The point I’m trying to make is that plenty of criminals will claim innocence, even in the face of overwhelming, unquestionable evidence of guilt. But I do have a favorite “innocent criminal” story. When I think of this one, I’m not sure if it drives me to tears or laughter.
So there I was, minding my own business, patrolling down a dark deserted street on night shift. I stopped at a red light, heard an alarm and looked around. In a shopping center to my left, the front doors of a convenience store were smashed in.
I pulled into the store’s parking lot. The doors had been driven through, not just broken into. A huge section of the plate glass window and the doors were destroyed, and tire tracks marked the concrete in front of the store. This wasn’t unusual, our more enterprising burglars like to drive cars into convenience stores to steal ATMs.

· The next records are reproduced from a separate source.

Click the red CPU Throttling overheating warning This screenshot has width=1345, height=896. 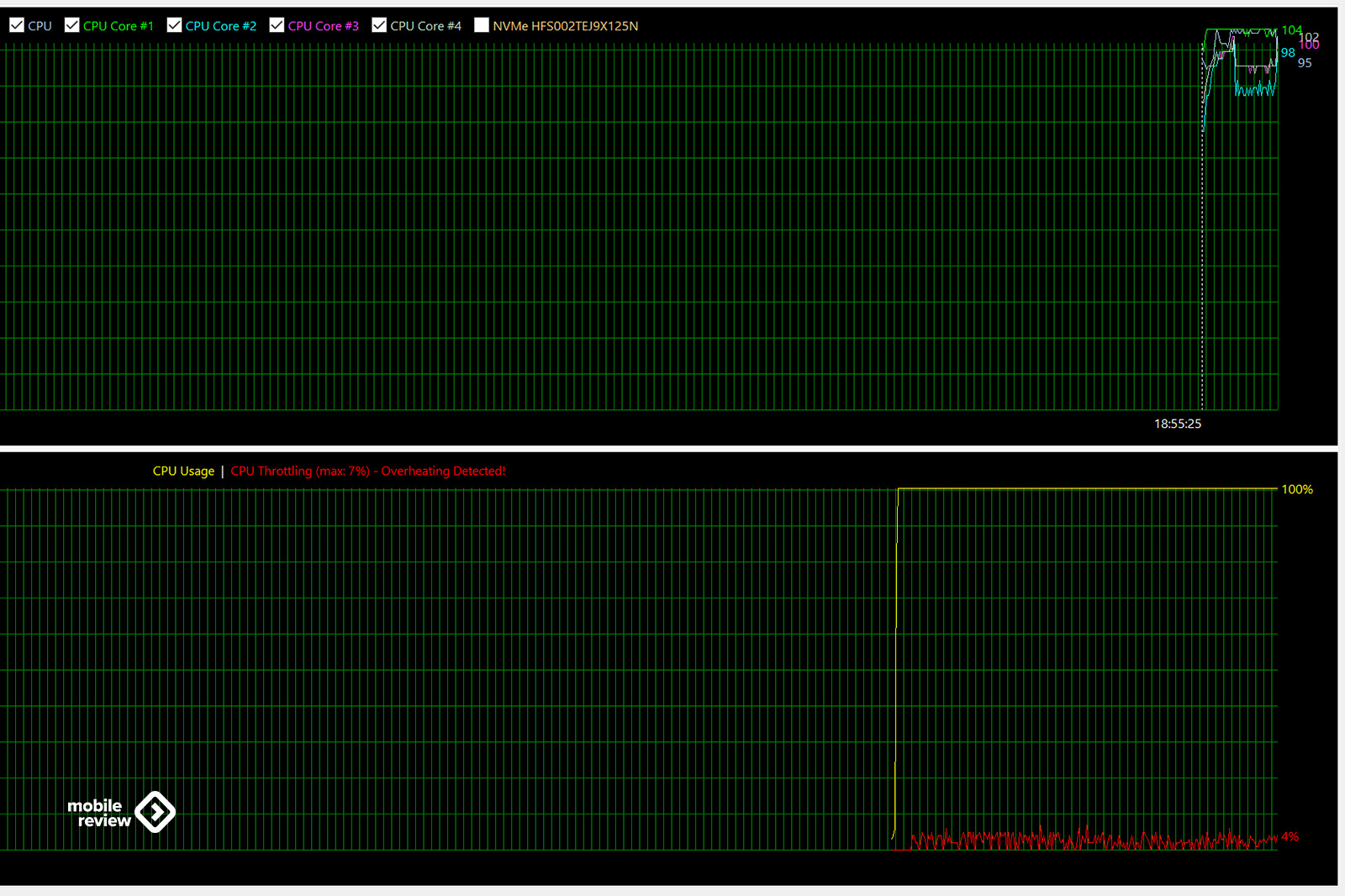pos(367,471)
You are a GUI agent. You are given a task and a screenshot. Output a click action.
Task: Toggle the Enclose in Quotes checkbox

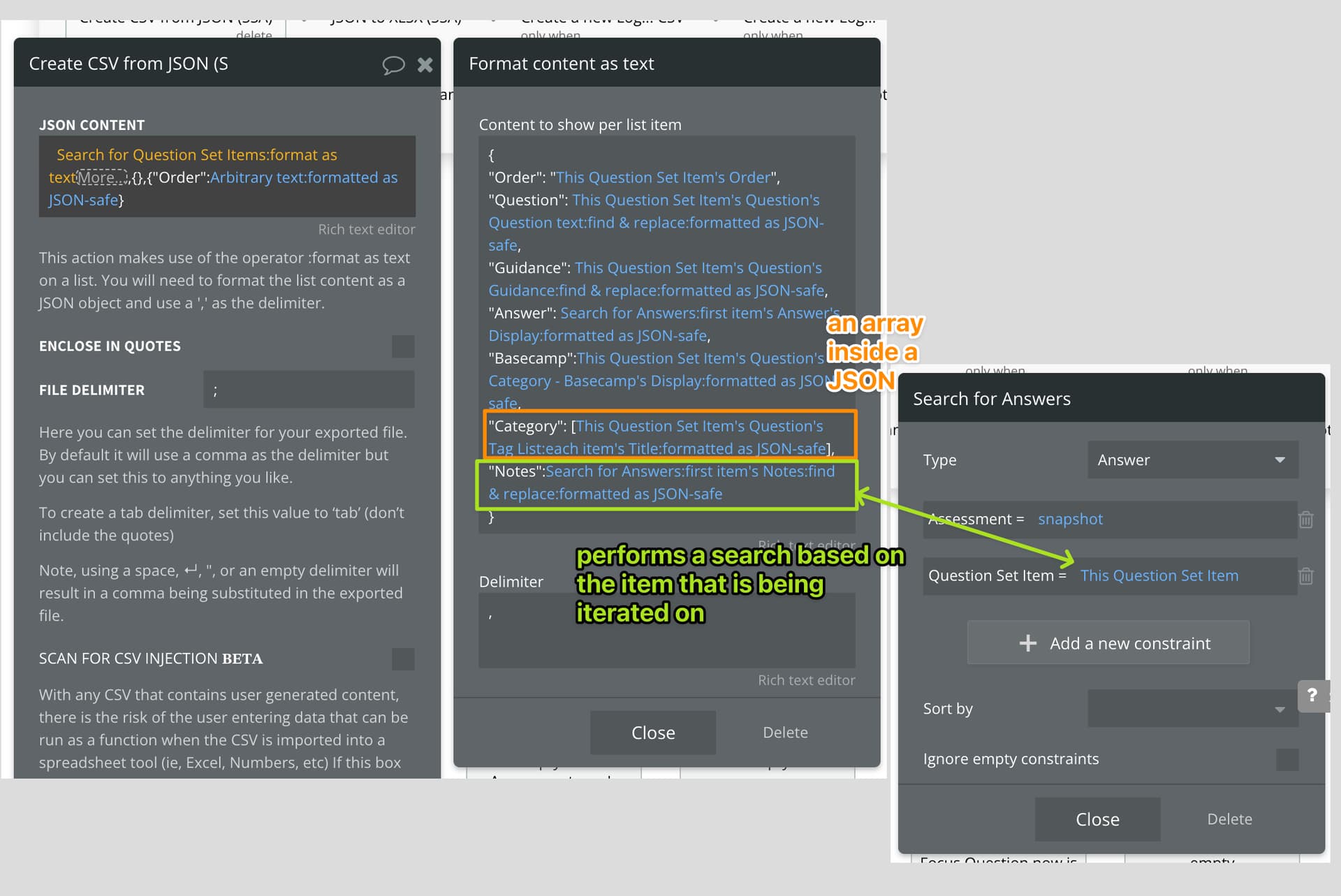pos(403,346)
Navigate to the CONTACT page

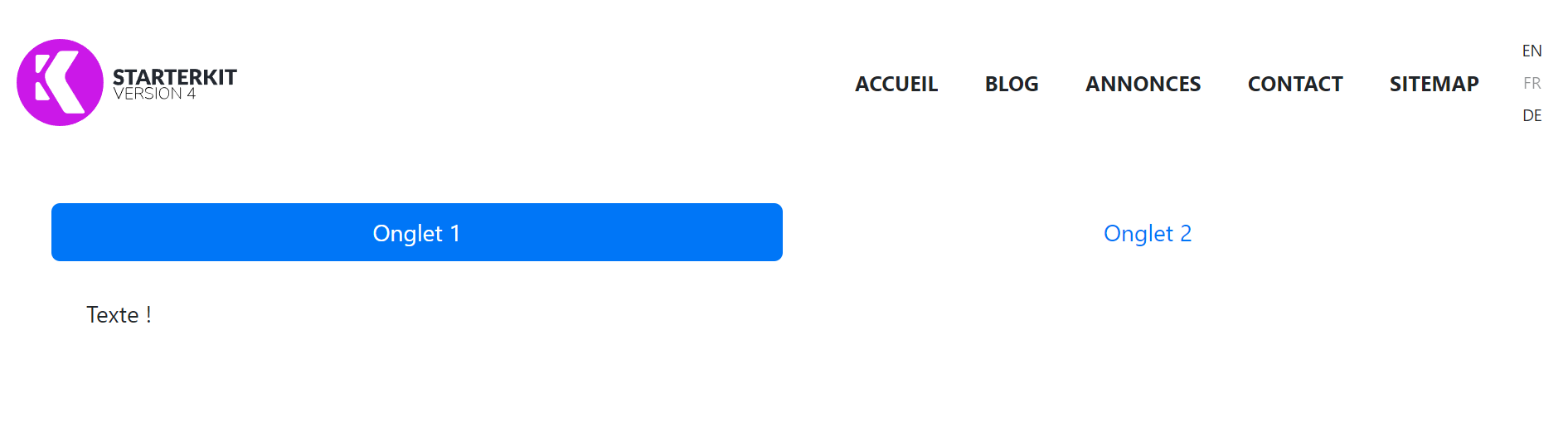pyautogui.click(x=1295, y=84)
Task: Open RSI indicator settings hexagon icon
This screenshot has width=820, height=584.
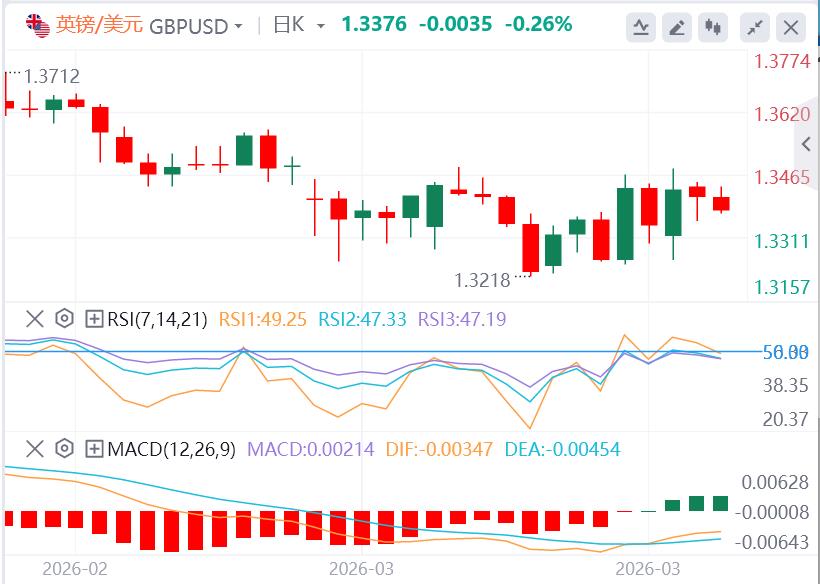Action: [x=64, y=319]
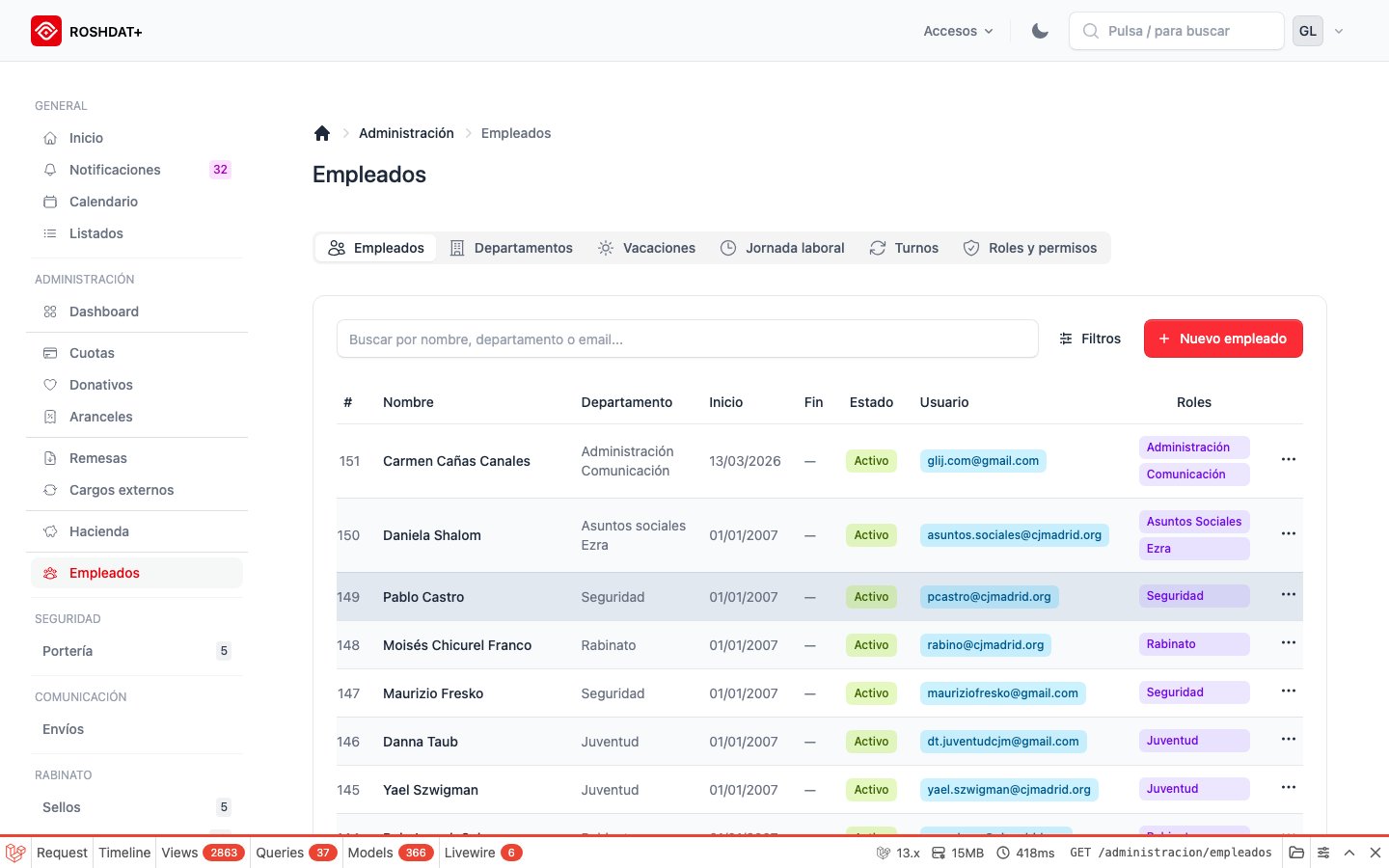The image size is (1389, 868).
Task: Open the Calendario section in the sidebar
Action: (x=103, y=202)
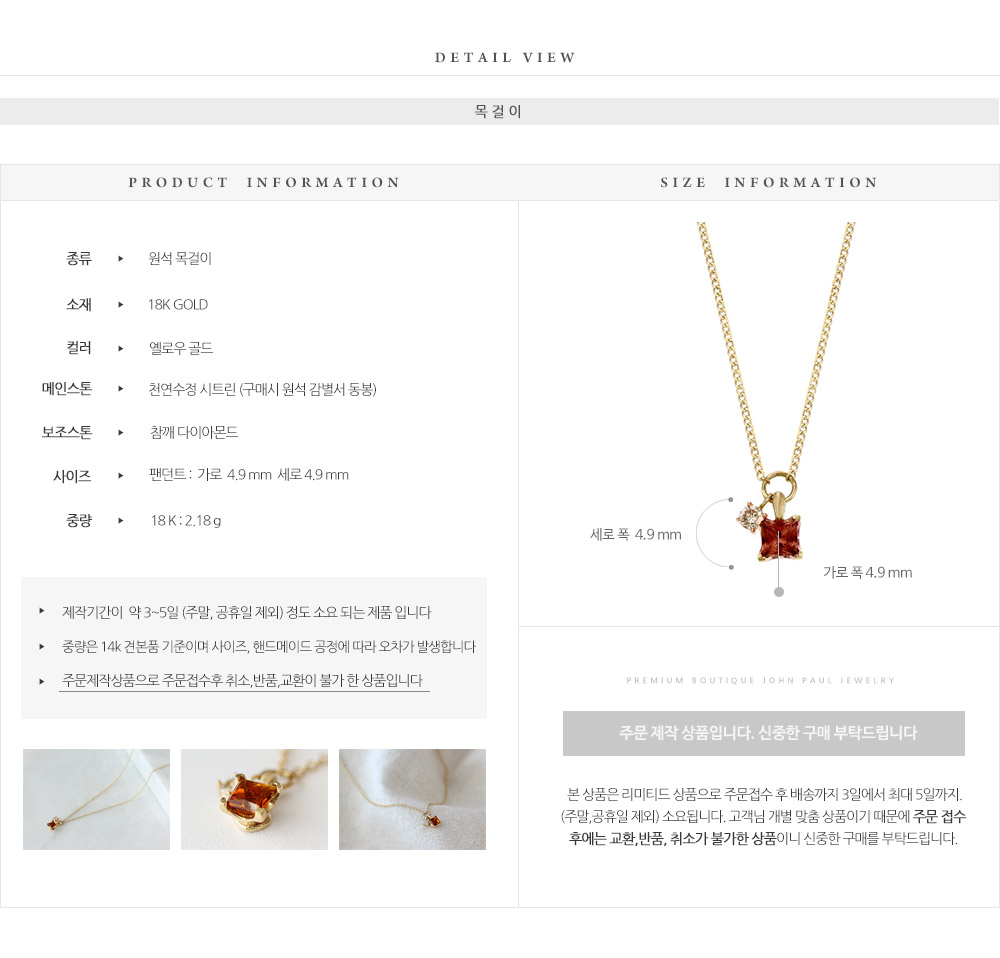Open the full necklace on white thumbnail
The image size is (1000, 958).
click(96, 799)
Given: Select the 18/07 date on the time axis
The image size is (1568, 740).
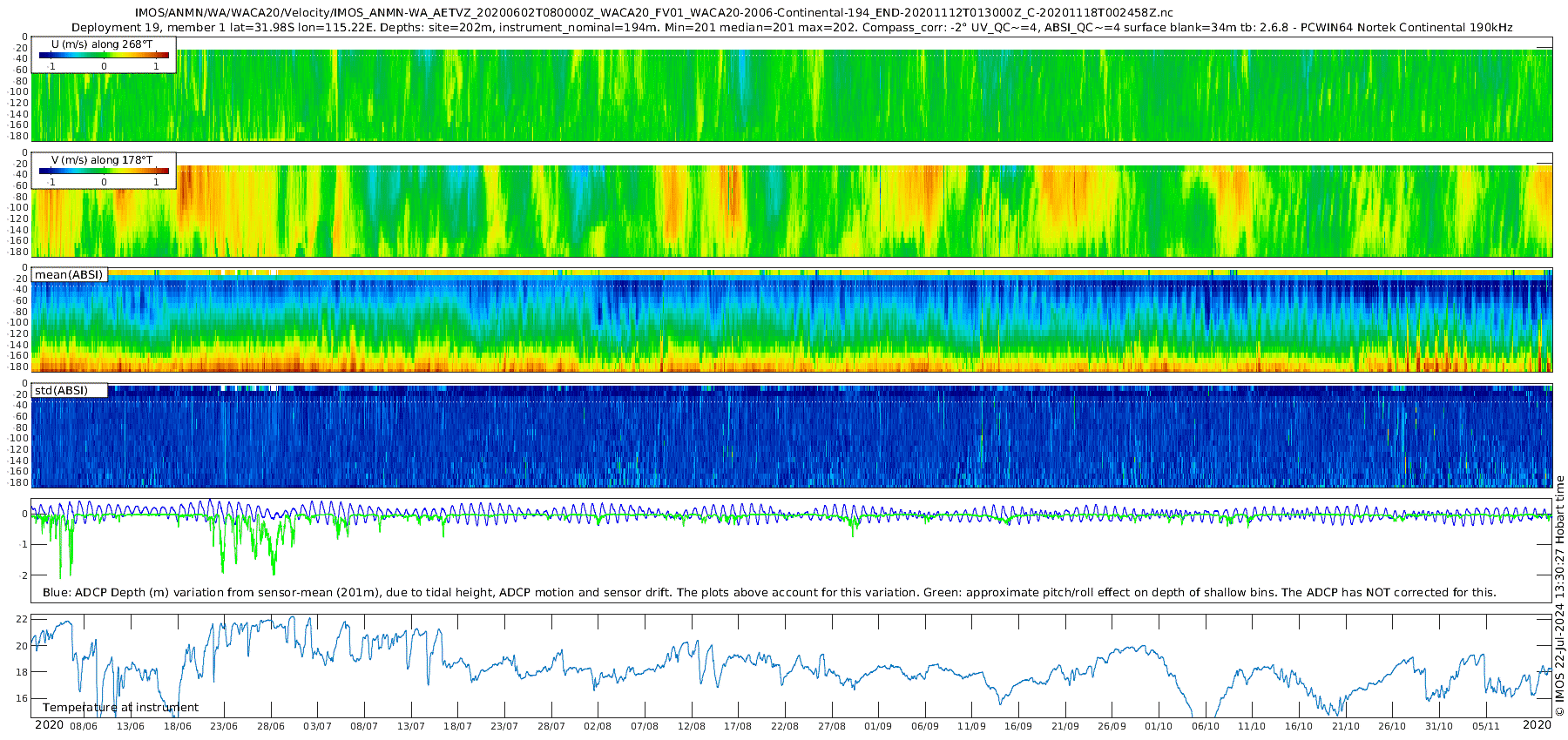Looking at the screenshot, I should (x=457, y=727).
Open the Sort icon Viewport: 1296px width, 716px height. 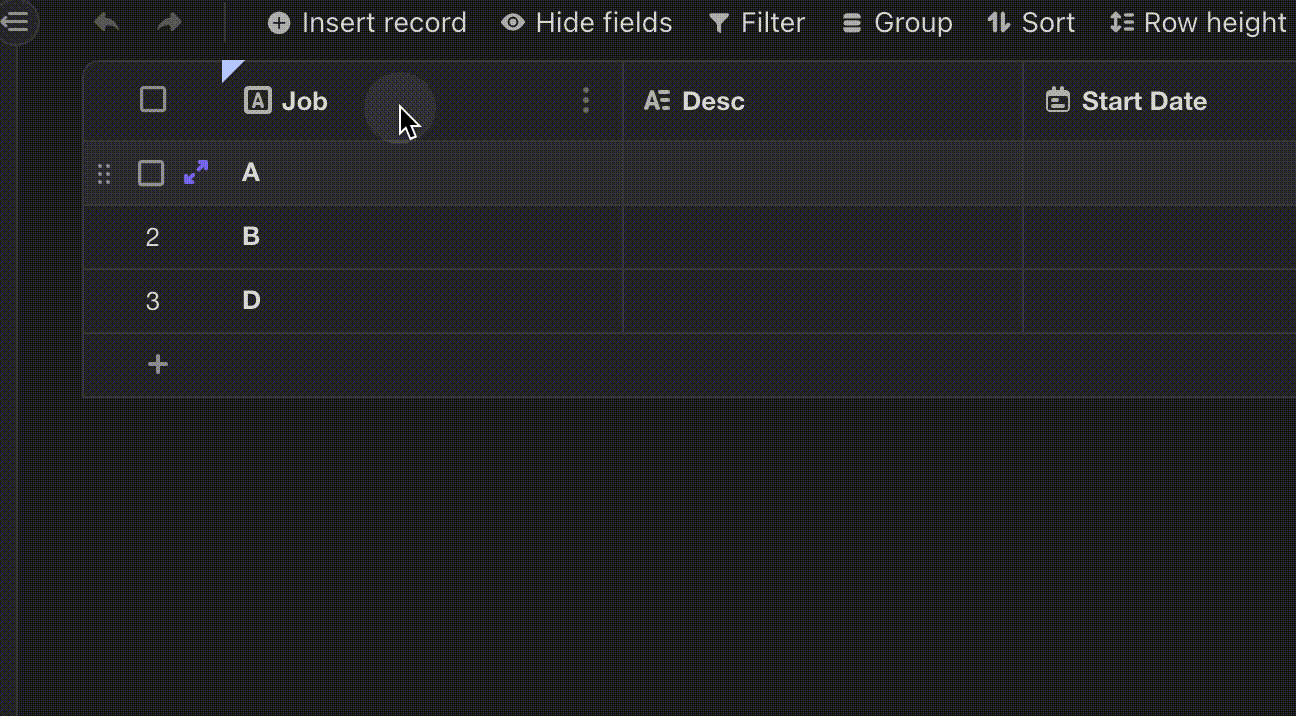(x=997, y=22)
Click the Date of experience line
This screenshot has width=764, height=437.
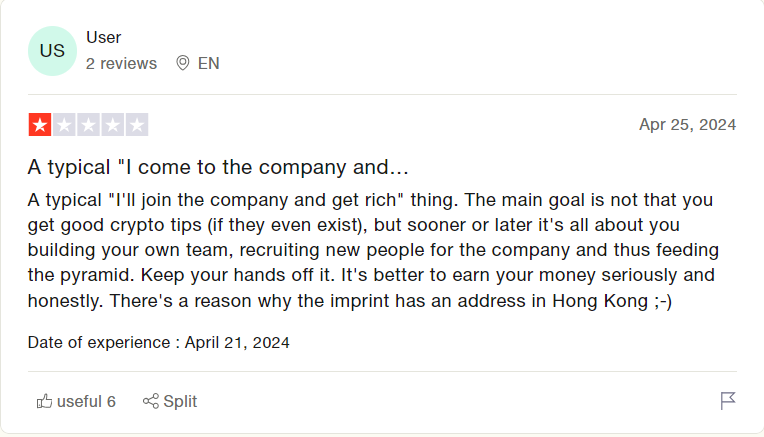[158, 342]
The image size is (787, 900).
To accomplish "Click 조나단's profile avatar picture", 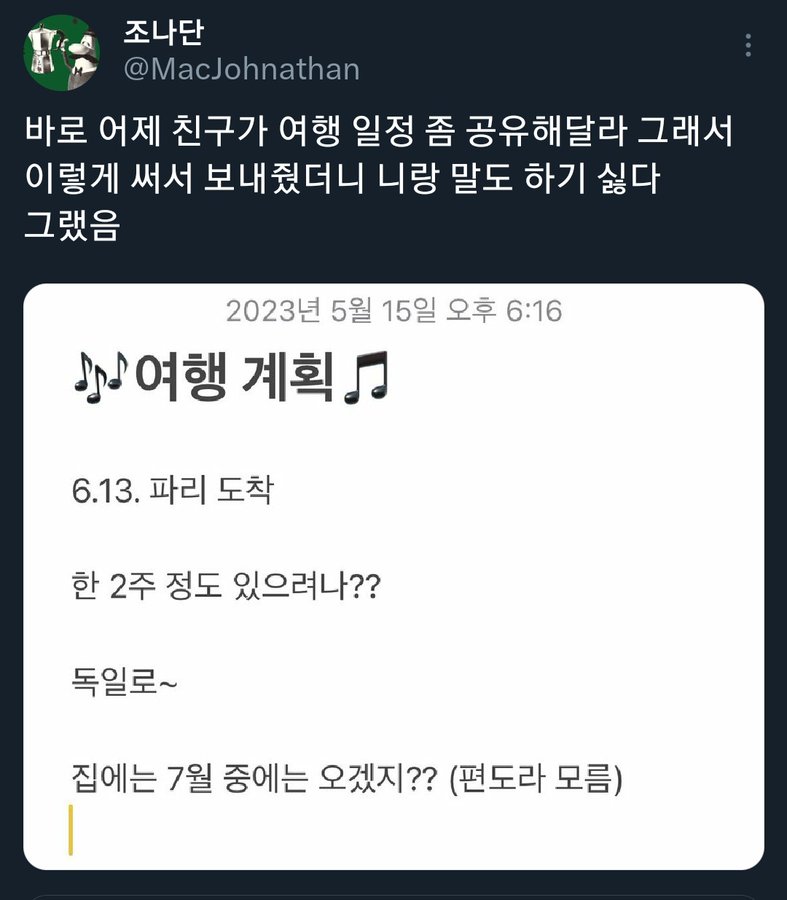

Blue paint had been scraped from the car onto what was left of the door frame. I looked through the destroyed opening into a mess of broken glass, smashed aluminum and overturned displays, and saw a blank spot where an ATM had stood. I keyed my radio and called it out.
Instead of dispatch answering, a good friend of mine called out, “Chris, I just got flagged down by a witness to the burglary! I’m following the suspect vehicle now!”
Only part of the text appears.